## EXCERPT

/---

Fork and scalability

Since the recent hard fork, the difficulty and reward for mining were adjusted. On the 18 of October, the Ethereum network managed to process more than  500K transactions, around 5,000 more than its previous high, as usage has seemingly considerably increased in the previous months.

With the network now almost instantly confirming transactions in just 15 seconds, Ethereum is one of the fastest decentralized public blockchain.

What is awesome is not only the decentralized network is faster to process and verify transactions, the price also had a diet. As the network is able to clear the queue of pending transactions, the price you need to use as gas drastically decreased to $0.006 which is awesome considering an Ethereum transaction can carry any amount of money through the world.

Scalability is an important parameter when you’re developing solutions based on the blockchain and the Ethereum technology is moving in the right direction with the development of solutions able to scale as networks like banks in the future.

We definitely expect the amount of transactions to grow due to the adoption of the technology by big institutions and the release of decentralized applications (Dapp) that were founded in the recent ICOs. In the following weeks and months, working on the amount of transactions per day is an important problem and the Ethereum team and contributors should be proud of their hard work! (and hard fork)

\---

## MATERIAL PROVIDED
/---

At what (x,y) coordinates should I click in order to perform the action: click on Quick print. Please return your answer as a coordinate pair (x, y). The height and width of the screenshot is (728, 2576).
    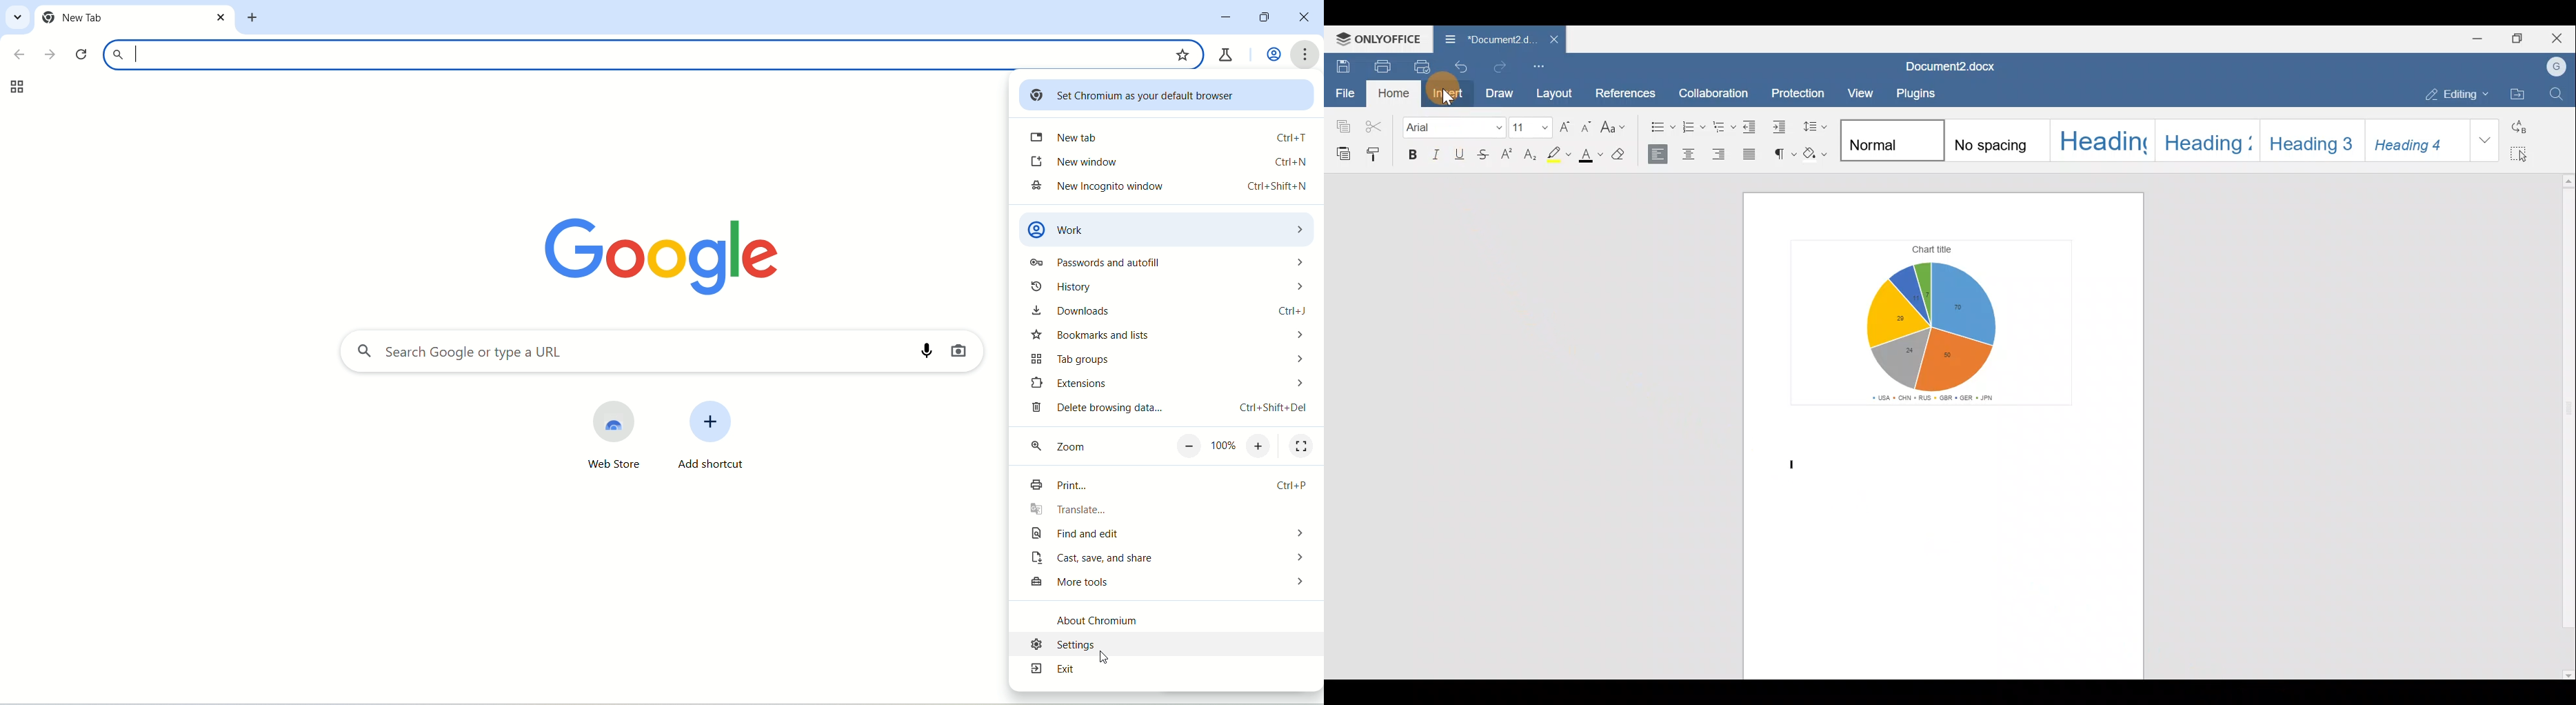
    Looking at the image, I should click on (1423, 67).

\---

## SET EXERCISE 1
In the Ethereum fork article, what did the gas price drop to?
## SET EXERCISE 2
List every number that appears in the Ethereum fork article.
## SET EXERCISE 3
Pick up the Ethereum fork article after its final sentence and write the next paragraph.

## EXERCISE RESULT 1
$0.006

## EXERCISE RESULT 2
18 (October), 500K, 5,000, 15 (seconds), $0.006

## EXERCISE RESULT 3
An introduction to Plasma

As you may know, blockchains are not as effective for processing an enormous amount of transactions as a centralised system like the VISA network that can handle as more as 2,000 transactions per second. Plasma is a scalability solution for blockchains. The Plasma solution was proposed this year by Joseph Poon and Vitalik Buterin. This interesting talk explains how Plasma works and shows how smart contracts can be implemented on such a system. It also explains why not all contracts are suitable as is. Primitives for the programming language Solidity are suggested that could ease cross-chain communications in such systems.

You can find the Plasma white paper and more informations on plasma.io.

The talk was held by Christian Reitwiessner who is working at the Ethereum Fondation and is the creator of the Solidity programing language used fo developing Ethereum smart contracts. You can find the slides of the talks here and the text version of the talk here.

We are excited to see the future of the Plasma technology.

 

ETHWaterloo hackathon was awesome

ETHWaterloo is the world’s largest Ethereum hackathon of 2017, where over 300 developers of all backgrounds worked on projects using Ethereum that can have an impact on the world. Teams to make something great in only 36 hours by providing an abundance of hacking resources like mentors, sponsors, and software.

If you did not made it to the event you can still enjoy it thanks to the streamed video. The keynote includes some awesome speaks from the organizer and main actors of the blockchain ecosystem about what to look in the future such as the relationship between blockchains and mechanism design.

And Vitalik Butterin explaining what are the strenghts and visions about blockchains and privacy through cryptography explaining things like Plasma, Ring Signatures and Zk-SNARKS.

During the event, another talk was held about how decentralized technologies will Impact our society with the talks from Joseph Lubin (Consensys), Vitalik Buterin (Ethereum) and more:

 

Finally, You can find all the submissions of ETHWaterloo on DevPost here.

This hackathon is a nice proof of the blockchain and Ethereum technologies getting more and more popular among institutions, companies and developers.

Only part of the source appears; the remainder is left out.